### Excerpt provided

########

Expression of the miR-29 family in chondrocyte differentiation. Expression of the miR-29 family and SOX9 was measured by qRT-PCR from RNA a obtained from human mesenchymal stem cells induced through chondrogenesis to form cartilage discs at day 0, 3, 7 and 14 (mean ± SEM, ANOVA, n = 6); empty bars, miR-29a; grey bars, miR-29b; black bars, miR-29c. b purified from osteoarthritic knee cartilage tissue (Ca) or isolated from chondrocytes in monolayer culture at P0, P1, P2 and P3 (mean ± SEM, ANOVA, n = 4 for cartilage and n = 8 for cultured chondrocytes). Data were normalised to U6 RNA expression. Empty bars, miR-29a; grey bars, miR-29b; black bars, miR-29c. c A SOX9 expression vector or empty pcDNA3 vector (control), SOX9 siRNA or a non-targeting control (control) were transiently transfected into SW1353 for 48 h. SOX9 was measured by qRT-PCR and normalised to 18S rRNA expression (mean ± SEM, Student’s t test, n = 3 (overexpression), n = 5 (siRNA). Expression of the miR-29 family was measured by qRT-PCR after overexpression or knockdown of SOX9; data were normalised to U6 RNA expression (mean ± SEM, Student’s t test, n = 3 (overexpression), n = 4 (siRNA). Empty bars, control; filled bars, Sox9 overexpression or knockdown. d A primary miR-29a/b1 promoter-reporter construct was transfected into SW1353 cells with the empty pcDNA3 vector to equalise DNA transfected, luciferase activity was measured at 24 h and data were normalised to Renilla luciferase from a co-transfected constitutive expression vector (mean ± SEM, ANOVA, n = 6). *p < 0.05; **p < 0.01; ***p < 0.001. Data were normalised to U6 RNA expression

Expression of the miR-29 family was also measured across dedifferentiation of human articular chondrocytes upon serial passage in monolayer culture. Expression decreased with subculture (Fig. 2b) with a similar pattern to COL2A1 [32].

########

### Data excerpts

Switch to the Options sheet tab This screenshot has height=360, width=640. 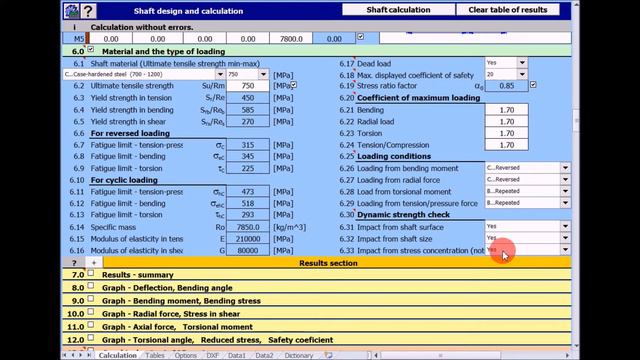[185, 356]
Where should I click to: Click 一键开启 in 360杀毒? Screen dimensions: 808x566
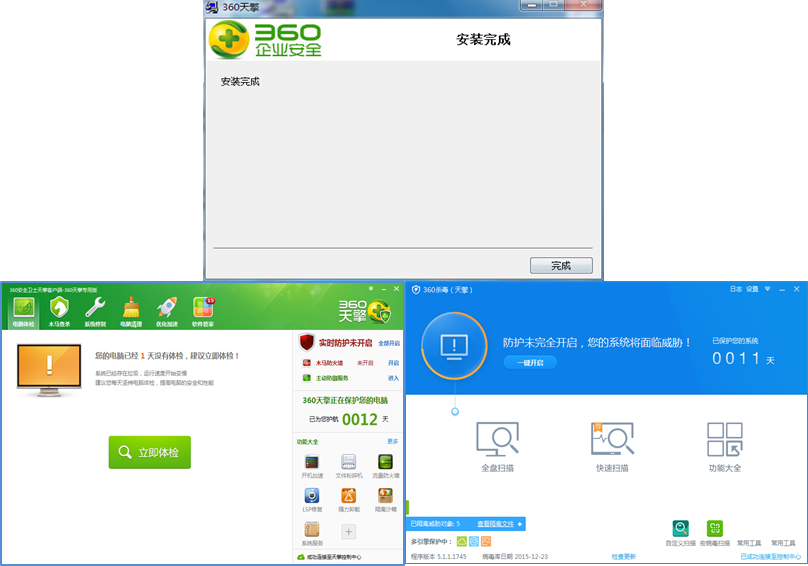pyautogui.click(x=530, y=362)
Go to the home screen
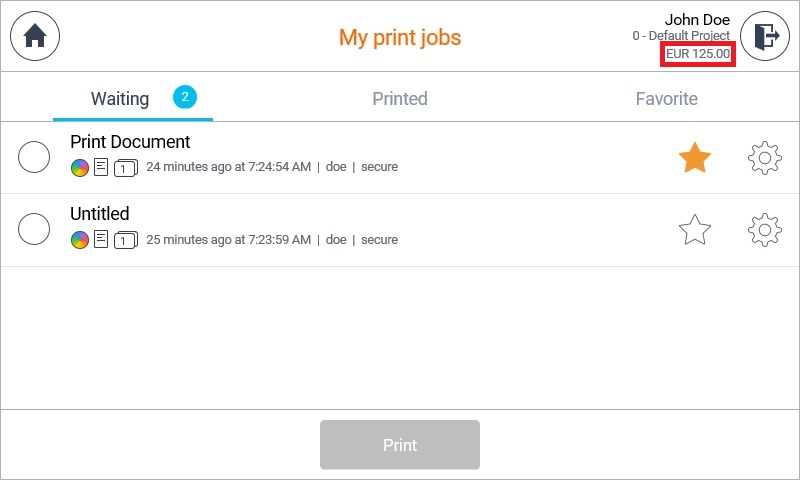This screenshot has height=480, width=800. pos(35,37)
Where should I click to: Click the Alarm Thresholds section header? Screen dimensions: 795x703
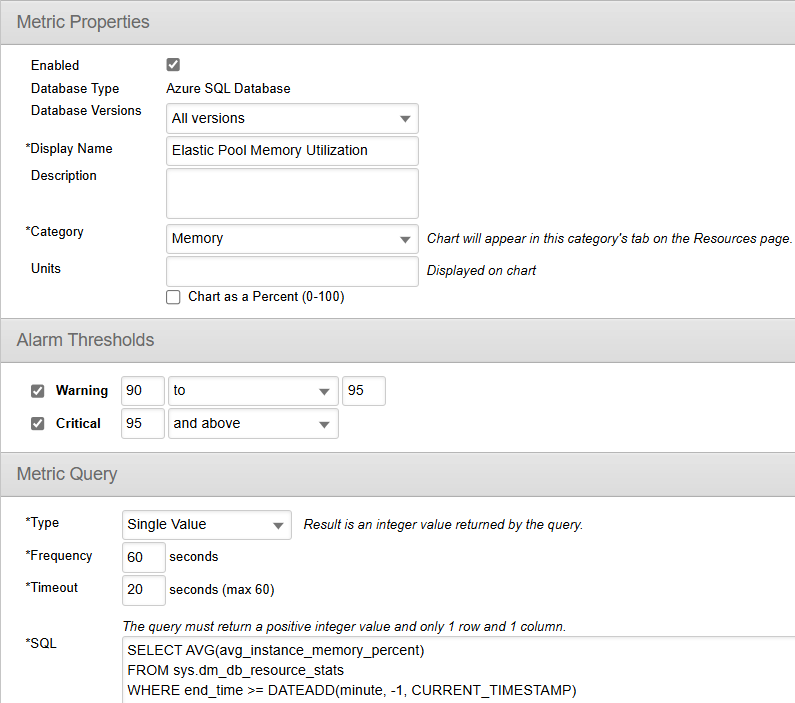click(86, 340)
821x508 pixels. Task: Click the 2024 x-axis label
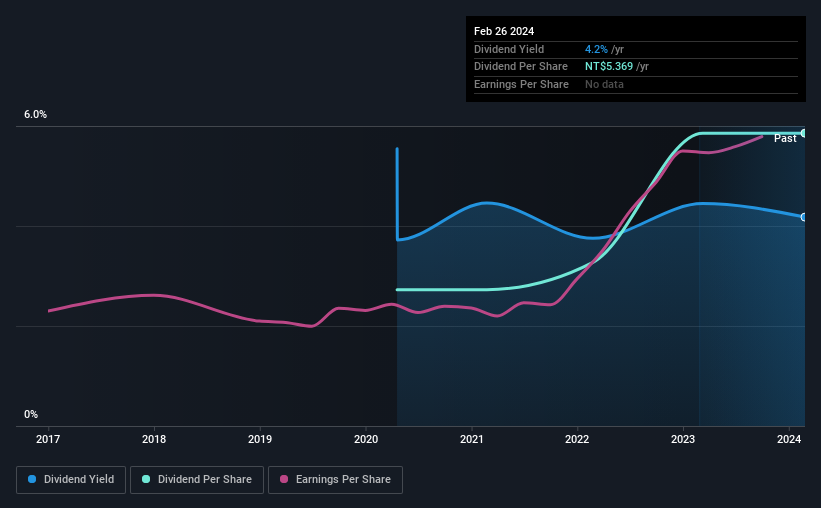pos(788,439)
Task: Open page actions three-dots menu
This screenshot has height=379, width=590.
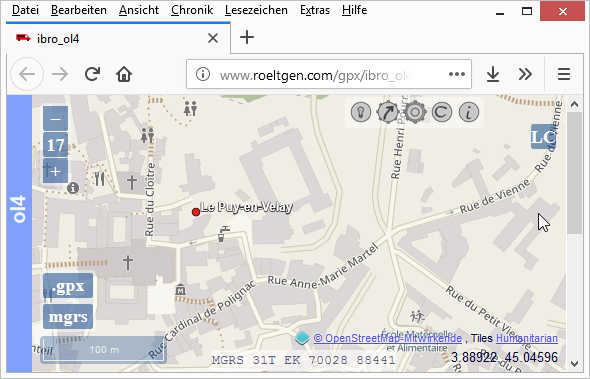Action: click(x=457, y=74)
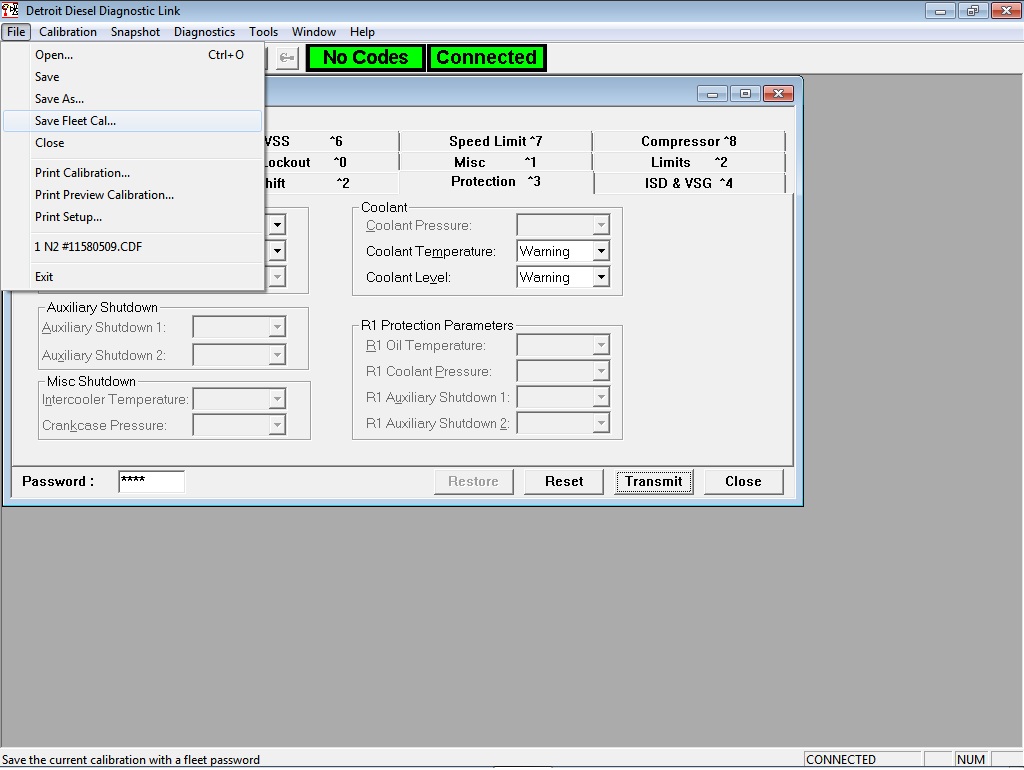Image resolution: width=1024 pixels, height=770 pixels.
Task: Click the green No Codes indicator
Action: [364, 57]
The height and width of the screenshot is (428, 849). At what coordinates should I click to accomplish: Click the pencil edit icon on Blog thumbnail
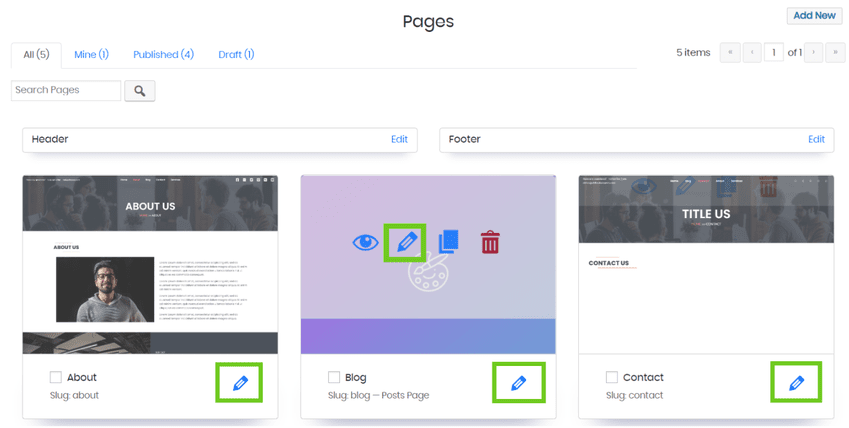pos(405,242)
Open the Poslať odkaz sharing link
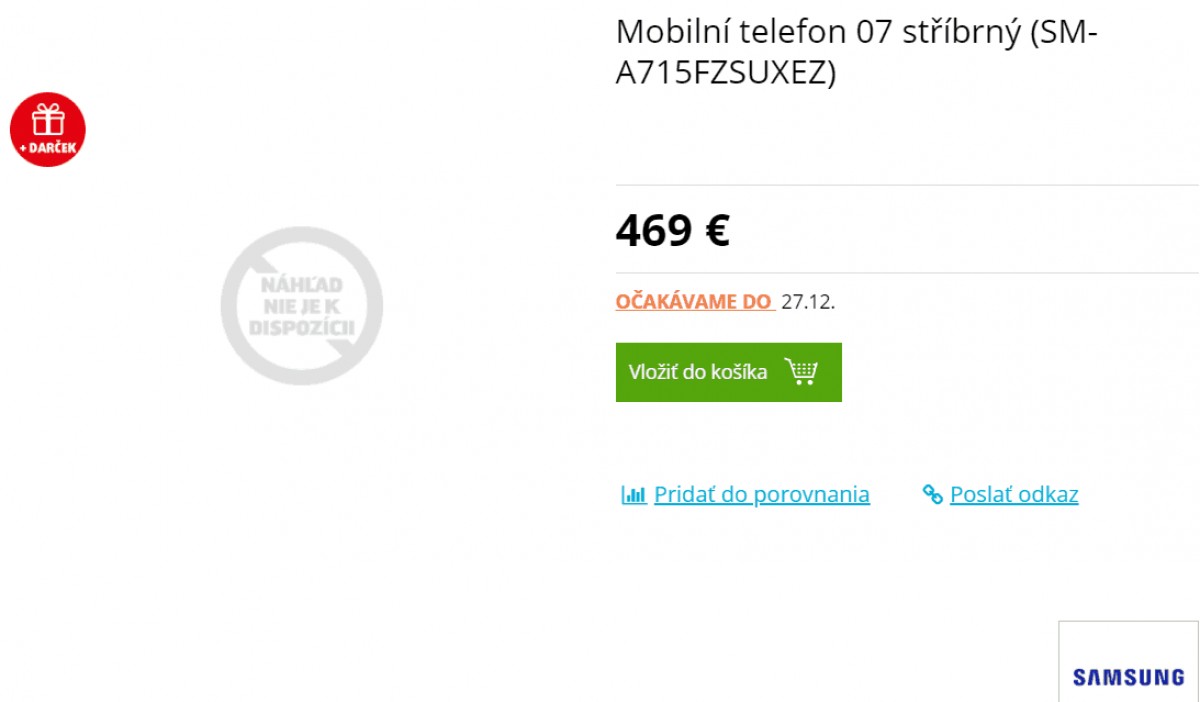The width and height of the screenshot is (1200, 702). [1014, 493]
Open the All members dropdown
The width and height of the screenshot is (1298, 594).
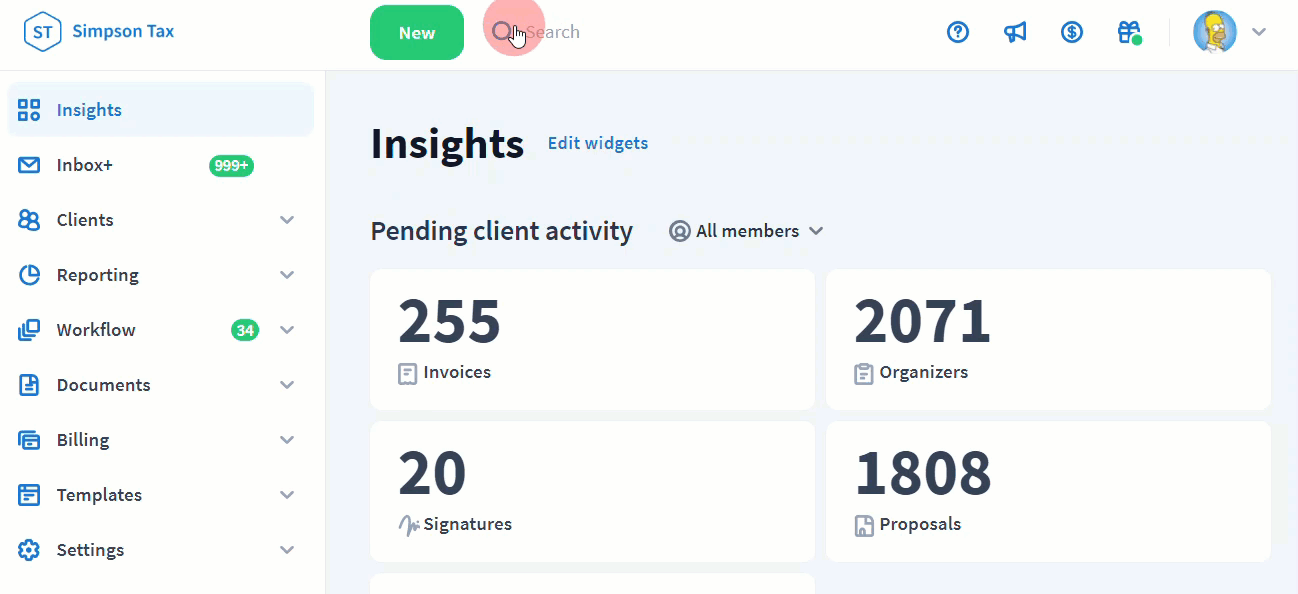coord(746,231)
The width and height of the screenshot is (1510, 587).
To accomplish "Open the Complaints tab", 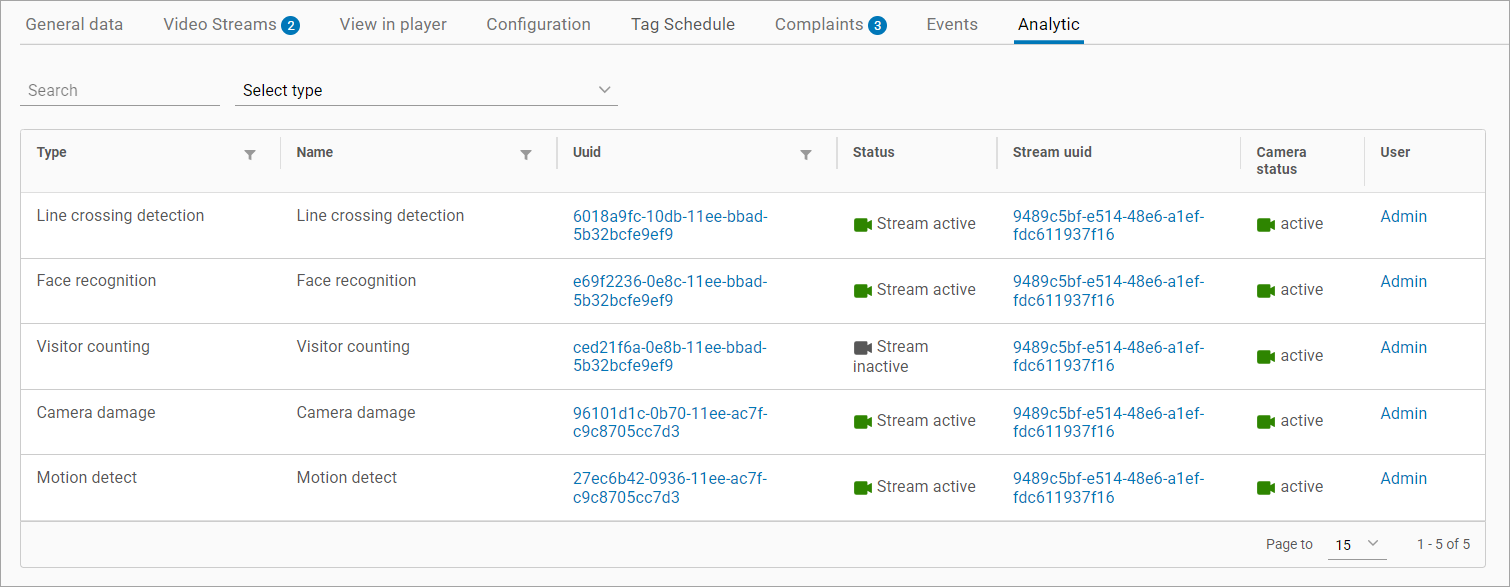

########

### Questions to answer
A – Translate this sentence from the miR-29 excerpt into Spanish: "Expression of the miR-29 family was also measured across dedifferentiation of human articular chondrocytes upon serial passage in monolayer culture."
B – According to the miR-29 excerpt, why was the empty pcDNA3 vector transfected into SW1353 cells along with the miR-29a/b1 promoter-reporter construct? Answer in one to three sentences.
C – Carry on with the miR-29 excerpt, starting right after its last sentence.

### Response list
A – La expresión de la familia miR-29 también se midió a lo largo de la desdiferenciación de condrocitos articulares humanos tras pases sucesivos en cultivo en monocapa.

B – The empty pcDNA3 vector was added to equalize the amount of DNA transfected.

C –
Sox9 is a critical transcription factor regulating chondrocyte differentiation [33]. From data above, we hypothesised that SOX9 was a negative regulator of miR-29 expression in chondrocytes. Overexpression of SOX9 in SW1353 cells leads to a decrease in expression of the miR-29 family, whilst knockdown of SOX9 increased their expression (Fig. 2c). The 2 kb region upstream of the miR-29a/b1 transcription start site contains five putative binding sites for SOX9 (data not shown). Co-transfection of this region in a promoter-reporter plasmid with a SOX9 expression construct showed a dose-dependent decrease in luciferase activity with increasing SOX9 expression (Fig. 2d).

Factors controlling expression of the miR-29 family

Having shown the miR-29 family to be expressed in models of OA and cartilage development and regulated directly by Sox9, we explored the regulation of the miR-29 family in chondrocytes by cytokines and growth factors known to be important in cartilage homeostasis and OA.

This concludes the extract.